When a review surfaces a finding, the relevant enforcement context surfaces with it. That means:
Recalls tied to the same obligation type, showing which brands have had products pulled from the market and the circumstances under which they were pulled.
Warning Letters issued to companies for the same category of non-conformance, including the agency's language and the required remediation.
Fines levied by regulatory bodies provide a concrete picture of financial exposure.
Case Law from federal and state courts, showing how labeling and claims disputes have played out when enforcement escalated to litigation.
Each item is sourced and linked directly to the original document. The agent does the research. The reviewer gets the context.
Critically, none of this requires any action from the compliance team. There are no feeds to subscribe to, no searches to run, no reports to pull. The intelligence is embedded in the workflow rather than sitting adjacent to it.
Why Enforcement Context Changes How Teams Work
The practical effect of having enforcement context inside the review is not marginal. It reshapes how compliance professionals do their jobs across three dimensions.
Prioritization becomes defensible. When a review produces ten findings, the question of where to start is no longer purely subjective. A finding tied to four recalls and two warning letters in the same category carries documented weight. A finding with no enforcement history can be treated accordingly. The reviewer is not guessing at severity — they are drawing on the actual record of how regulators and courts have responded to equivalent issues.
Escalation becomes easier. One of the consistent frustrations compliance professionals describe is the difficulty of conveying urgency to stakeholders who are not close to the regulatory environment. Product teams want to move fast. Marketing teams want to preserve the claim. Legal wants to understand exposure before committing resources. All of those conversations go differently when the compliance team can present the enforcement record alongside the finding rather than asking stakeholders to take their word for the risk level.
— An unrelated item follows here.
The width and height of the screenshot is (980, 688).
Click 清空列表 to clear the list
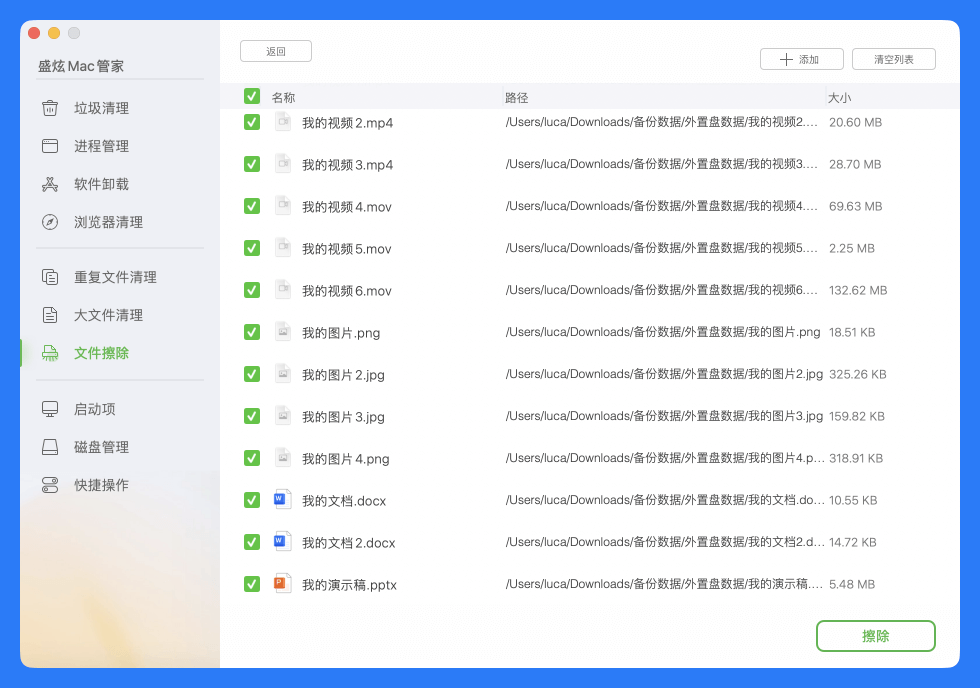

Coverage becomes broader without expanding capacity. A compliance team can only carry so much institutional knowledge. People leave organizations, categories evolve, and the enforcement record continues to grow. A system that automatically surfaces relevant precedent extends the team's effective knowledge without adding headcount or requiring individuals to maintain an ever-growing personal database of enforcement history.
The Demise of Legacy Regulatory Intelligence Platforms
It is worth addressing directly what has passed for regulatory intelligence in the industry, because the contrast matters.
Legacy regulatory intelligence platforms — the content-feed model that has defined the category for decades — were built on a reasonable premise: compliance teams need to stay current on regulatory developments, so give them a centralized place to receive that information. Monitoring services, alert subscriptions, curated content libraries, and jurisdiction-specific update feeds. The better platforms organized this content, made it searchable, and layered on some categorization to help users filter by topic or agency.
The problem was never the data. The problem was the workflow it created.
Every piece of content delivered by a regulatory intelligence platform requires a human being to read it, evaluate its relevance to their specific products and markets, connect it to the obligations they manage, and decide whether it changes how they work. That is the hard part. And the platforms were never designed to do it. They delivered the raw material and left the analysis to the subscriber.
The result, predictably, was information overload. Compliance professionals describe the experience of managing regulatory content feeds the way people describe managing email: a sense that staying on top of it is a full-time job, that important things inevitably get buried, and that the volume itself becomes a source of risk because you can never be fully confident you have not missed something material.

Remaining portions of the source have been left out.